Recovery Fund, perché l’Italia ha (poco) da esultare. L’analisi di Chatham House

Recovery Fund, perché l’Italia ha (poco) da esultare. L’analisi di Chatham House
Il Recovery Fund sarà uno shock fiscale per l'Italia, ma non curerà il debito che la Commissione Ue prevede balzare nel giro di un anno al 153% del Pil. Non ci sarà "nessuna rivoluzione", spiega un'analisi della Chatham House

Piano con i festeggiamenti. Il Recovery fund lanciato da Emmanuel Macron e Angela Merkel darà una boccata d’ossigeno all’Italia, nulla di più. Parola della Chatam House, antico e prestigioso think tank indipendente inglese, che dedica un’analisi al piano franco-tedesco per la ripresa europea e agli effetti che (non) avrà sull’economia italiana.

“Se credevate che la situazione italiana fosse economicamente e politicamente insostenibile nel lungo periodo prima della crisi, anche una versione potenziata di questo fondo non dovrebbe farvi cambiare idea”, scrive l’analista Pepijn Bergsen.

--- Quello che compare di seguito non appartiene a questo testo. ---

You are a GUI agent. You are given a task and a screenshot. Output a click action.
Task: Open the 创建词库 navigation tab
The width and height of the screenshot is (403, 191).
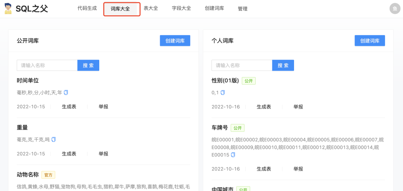[215, 8]
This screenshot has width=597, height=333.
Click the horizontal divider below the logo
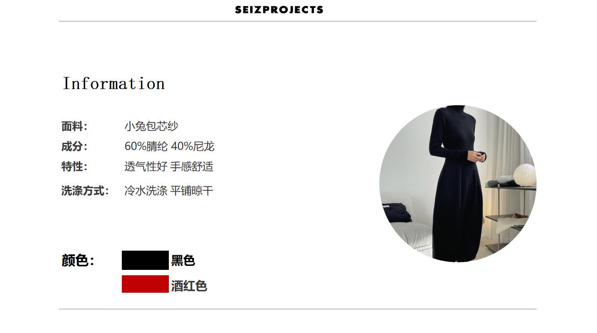point(298,21)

I prestiti previsti, ha annunciato Merkel in conferenza stampa, saranno ripagati attraverso fondi allocati da parte di tutti gli Stati membri, sulla base dei loro contributi al budget Ue. Stando a queste regole del gioco, spiega l’analisi, l’Italia dovrebbe contribuire “intorno al 15% di questi debiti con circa 75 miliardi di euro, anche se le regole di bilancio fanno sì che questo contributo rimanga al di fuori del bilancio dello Stato e dunque non aumenti il suo rapporto debito/Pil”.

L’Italia è un contribuente netto dell’Ue: ogni anno dà più di quello che riceve indietro (è al terzo posto fra gli Stati contribuenti, ma solo al quinto di quelli beneficiari). Per essere beneficiari netti del fondo così come presentato da Macron e Merkel, “i Paesi devono ricevere dal fondo una quota maggiore rispetto alla loro quota di contributo”. Questo sembra essere il caso dell’Italia, spiega Chatam House.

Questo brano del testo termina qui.